-- ПИСЬМЕННОЕ ЗАДАНИЕ 1 --
Выпишите из стихотворных строк фрагмента о Сырокомле все глаголы, подлежащим которых служит или подразумевается «онъ».
-- ПИСЬМЕННОЕ ЗАДАНИЕ 2 --
Извлеките из фрагмента о Сырокомле дословный отрывок, начиная со слов «Только крайне рѣдкo» и заканчивая словами «Голова моя?».
-- ПИСЬМЕННОЕ ЗАДАНИЕ 3 --
В каком произведении, согласно фрагменту о Сырокомле, поэт предстает именно таким?

Только крайне рѣдкo между прочими образами, пестро тѣснящимся въ душѣ нашего поэта, выскакиваетъ и образъ собственной жалкой жизненной обстановки, прорывающійся занять мѣсто въ общей картинѣ; но Сырокомля быстро отодвигаетъ на задній планъ то, что по неволѣ должно смутить и опечалить душу писателя, и снова наслажденіе отъ своего дара и гордость этимъ излюбленнымъ своимъ призваніемъ выставляются занимающими первое мѣсто въ его жизни. Такимъ является, между прочимъ поэтъ, въ фантастическихъ «Мелодіяхъ изъ дома сумасшедшихъ»:

 
 Заболѣлъ онъ… на соломѣ
 Дни свои кончаетъ… въ домѣ
 Хлѣба ни крохи;
 Дровъ давно ужъ не бывало,
 А ему и дѣла мало —
 Знай плететъ стихи;
 Иль въ бреду порою скажетъ:
 «Да когда жъ въ могилу ляжетъ
 Голова моя?

-- ВЫДЕРЖКА ИЗ ИСТОЧНИКА --
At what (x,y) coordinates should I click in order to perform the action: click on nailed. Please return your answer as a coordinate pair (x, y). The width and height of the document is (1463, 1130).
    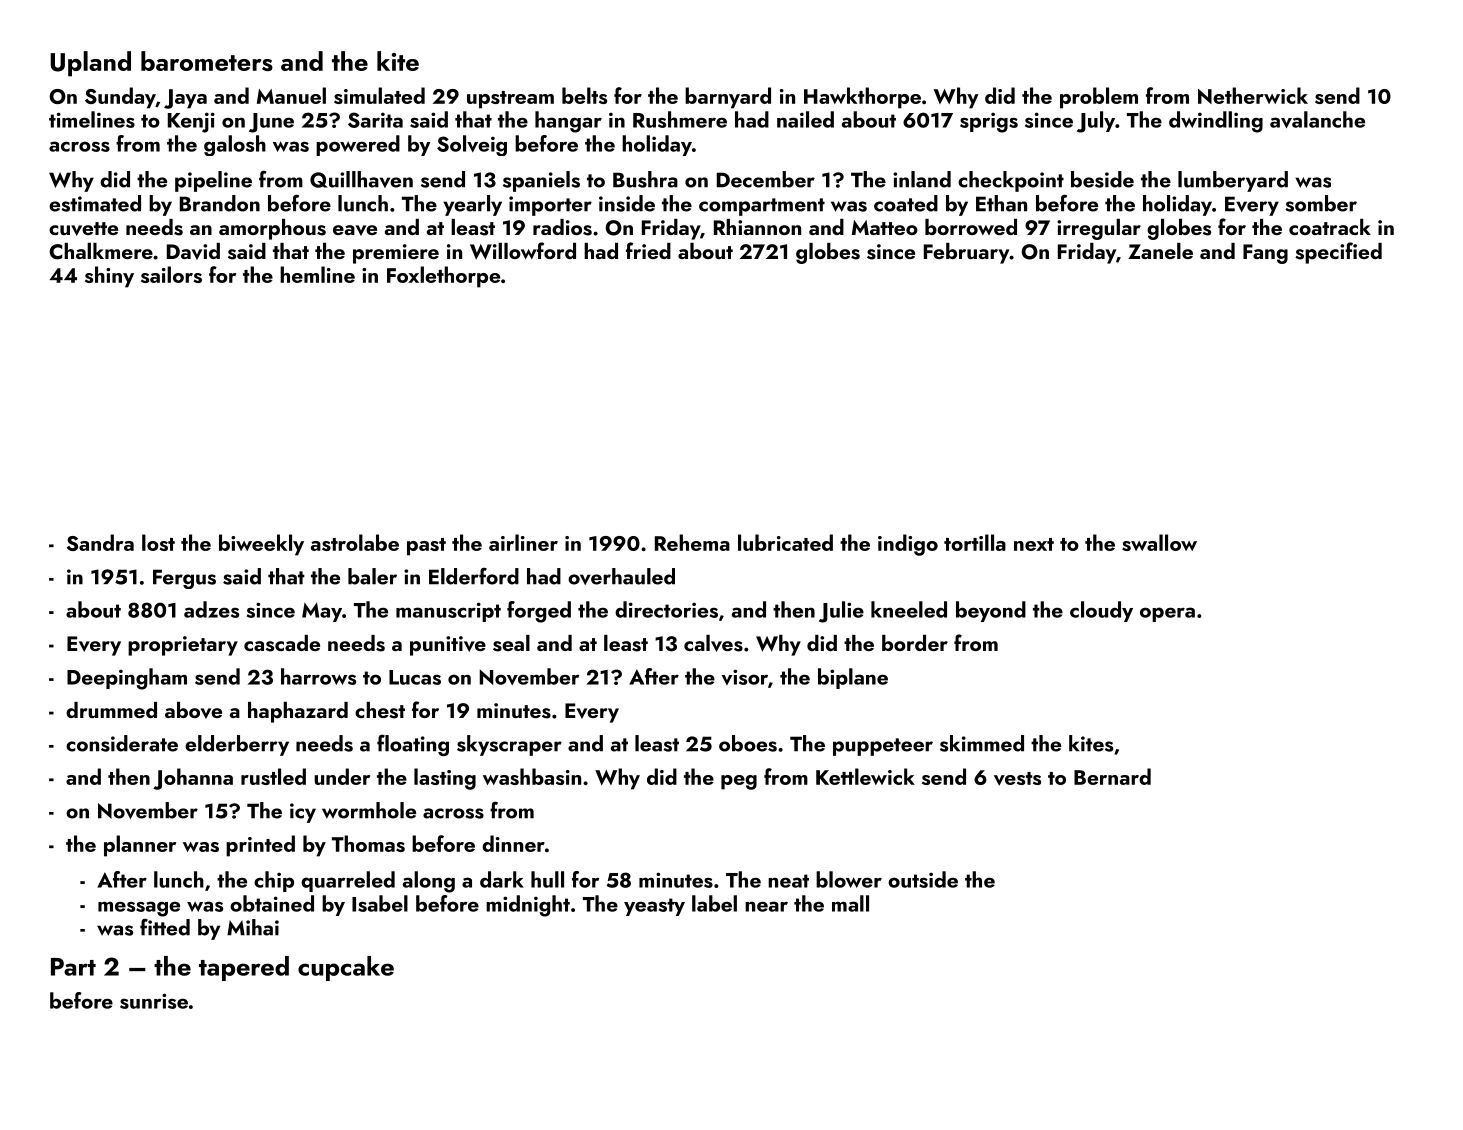
    Looking at the image, I should click on (805, 119).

-- РЕШЕНИЕ 1 --
заболѣлъ, кончаетъ, плететъ, скажетъ

-- РЕШЕНИЕ 2 --
Только крайне рѣдкo между прочими образами, пестро тѣснящимся въ душѣ нашего поэта, выскакиваетъ и образъ собственной жалкой жизненной обстановки, прорывающійся занять мѣсто въ общей картинѣ; но Сырокомля быстро отодвигаетъ на задній планъ то, что по неволѣ должно смутить и опечалить душу писателя, и снова наслажденіе отъ своего дара и гордость этимъ излюбленнымъ своимъ призваніемъ выставляются занимающими первое мѣсто въ его жизни. Такимъ является, между прочимъ поэтъ, въ фантастическихъ «Мелодіяхъ изъ дома сумасшедшихъ»:

 
 Заболѣлъ онъ… на соломѣ
 Дни свои кончаетъ… въ домѣ
 Хлѣба ни крохи;
 Дровъ давно ужъ не бывало,
 А ему и дѣла мало —
 Знай плететъ стихи;
 Иль въ бреду порою скажетъ:
 «Да когда жъ въ могилу ляжетъ
 Голова моя?

-- РЕШЕНИЕ 3 --
В фантастических «Мелодіяхъ изъ дома сумасшедшихъ».